Extracted data entries:
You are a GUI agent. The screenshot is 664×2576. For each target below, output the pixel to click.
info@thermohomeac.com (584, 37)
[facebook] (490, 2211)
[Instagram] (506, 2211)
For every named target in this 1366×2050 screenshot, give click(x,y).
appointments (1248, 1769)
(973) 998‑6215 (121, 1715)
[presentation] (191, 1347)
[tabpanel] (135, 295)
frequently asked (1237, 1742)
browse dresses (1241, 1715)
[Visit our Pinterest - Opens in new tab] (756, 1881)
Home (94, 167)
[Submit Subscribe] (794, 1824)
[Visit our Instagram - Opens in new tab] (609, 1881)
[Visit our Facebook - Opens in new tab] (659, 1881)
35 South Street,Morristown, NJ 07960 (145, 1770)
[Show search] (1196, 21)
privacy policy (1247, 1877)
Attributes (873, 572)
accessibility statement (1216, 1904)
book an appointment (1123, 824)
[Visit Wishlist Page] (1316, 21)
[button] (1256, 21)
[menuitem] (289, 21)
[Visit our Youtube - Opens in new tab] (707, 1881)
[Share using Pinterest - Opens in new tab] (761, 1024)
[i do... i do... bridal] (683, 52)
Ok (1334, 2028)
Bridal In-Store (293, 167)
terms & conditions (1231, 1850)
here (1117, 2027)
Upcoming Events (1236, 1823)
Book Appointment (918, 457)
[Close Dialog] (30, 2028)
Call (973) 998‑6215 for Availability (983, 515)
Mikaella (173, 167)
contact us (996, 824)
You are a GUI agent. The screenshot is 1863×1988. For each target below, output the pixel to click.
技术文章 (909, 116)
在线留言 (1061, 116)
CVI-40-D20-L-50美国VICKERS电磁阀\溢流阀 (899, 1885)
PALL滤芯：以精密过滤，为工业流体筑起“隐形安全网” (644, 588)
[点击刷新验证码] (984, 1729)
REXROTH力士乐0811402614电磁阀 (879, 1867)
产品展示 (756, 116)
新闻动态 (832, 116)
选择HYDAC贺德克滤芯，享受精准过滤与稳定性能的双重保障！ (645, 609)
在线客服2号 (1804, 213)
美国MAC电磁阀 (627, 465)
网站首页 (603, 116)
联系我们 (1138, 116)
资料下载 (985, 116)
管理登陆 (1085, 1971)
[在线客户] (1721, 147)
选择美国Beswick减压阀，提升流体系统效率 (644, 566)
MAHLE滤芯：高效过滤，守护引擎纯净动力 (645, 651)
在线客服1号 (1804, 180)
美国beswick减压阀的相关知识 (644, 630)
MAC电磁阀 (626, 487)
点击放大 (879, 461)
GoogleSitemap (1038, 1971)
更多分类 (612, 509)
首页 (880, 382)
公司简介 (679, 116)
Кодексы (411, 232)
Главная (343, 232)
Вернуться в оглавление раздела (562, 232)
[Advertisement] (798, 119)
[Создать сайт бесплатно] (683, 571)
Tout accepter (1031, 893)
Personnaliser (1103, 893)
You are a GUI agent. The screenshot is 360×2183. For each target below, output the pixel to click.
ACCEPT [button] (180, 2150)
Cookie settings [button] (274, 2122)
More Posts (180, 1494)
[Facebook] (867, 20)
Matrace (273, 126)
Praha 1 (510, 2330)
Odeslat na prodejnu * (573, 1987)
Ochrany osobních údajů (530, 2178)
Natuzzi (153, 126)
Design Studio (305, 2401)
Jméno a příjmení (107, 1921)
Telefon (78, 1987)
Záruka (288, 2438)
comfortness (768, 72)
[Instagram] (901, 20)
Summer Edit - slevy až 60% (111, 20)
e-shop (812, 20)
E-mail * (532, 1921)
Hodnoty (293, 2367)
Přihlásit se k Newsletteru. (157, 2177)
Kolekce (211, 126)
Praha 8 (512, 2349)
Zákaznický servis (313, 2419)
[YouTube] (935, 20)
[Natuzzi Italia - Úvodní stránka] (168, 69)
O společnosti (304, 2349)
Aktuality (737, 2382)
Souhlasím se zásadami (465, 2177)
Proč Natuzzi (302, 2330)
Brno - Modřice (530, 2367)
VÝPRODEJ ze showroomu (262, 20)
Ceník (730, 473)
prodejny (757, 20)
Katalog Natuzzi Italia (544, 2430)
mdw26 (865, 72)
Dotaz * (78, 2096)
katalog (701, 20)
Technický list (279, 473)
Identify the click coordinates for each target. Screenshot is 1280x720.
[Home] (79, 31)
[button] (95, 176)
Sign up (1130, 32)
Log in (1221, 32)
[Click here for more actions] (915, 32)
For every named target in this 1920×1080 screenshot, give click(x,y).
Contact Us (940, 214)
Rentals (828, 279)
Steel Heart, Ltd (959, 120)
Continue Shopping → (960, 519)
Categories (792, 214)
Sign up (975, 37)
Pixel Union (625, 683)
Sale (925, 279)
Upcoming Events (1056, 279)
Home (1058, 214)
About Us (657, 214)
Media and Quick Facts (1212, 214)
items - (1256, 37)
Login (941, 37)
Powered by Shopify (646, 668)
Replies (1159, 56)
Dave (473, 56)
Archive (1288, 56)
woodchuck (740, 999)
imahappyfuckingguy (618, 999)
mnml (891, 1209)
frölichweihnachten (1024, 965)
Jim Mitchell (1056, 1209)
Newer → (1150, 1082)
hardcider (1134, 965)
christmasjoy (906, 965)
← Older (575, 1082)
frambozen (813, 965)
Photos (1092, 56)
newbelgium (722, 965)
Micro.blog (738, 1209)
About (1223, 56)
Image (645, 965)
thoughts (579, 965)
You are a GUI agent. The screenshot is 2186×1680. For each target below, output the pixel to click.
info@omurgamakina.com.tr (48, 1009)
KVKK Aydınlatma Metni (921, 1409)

### WHAT IS EXPECTED
Starting at the first line of the entries above, please extract each line up to and including the line with "appointments (1248, 1769)", unchanged, and add nothing.

### ANSWER TO THIS PROBLEM
You are a GUI agent. The screenshot is 664×2576. For each target below, output the pixel to click.
info@thermohomeac.com (584, 37)
[facebook] (490, 2211)
[Instagram] (506, 2211)
For every named target in this 1366×2050 screenshot, give click(x,y).
appointments (1248, 1769)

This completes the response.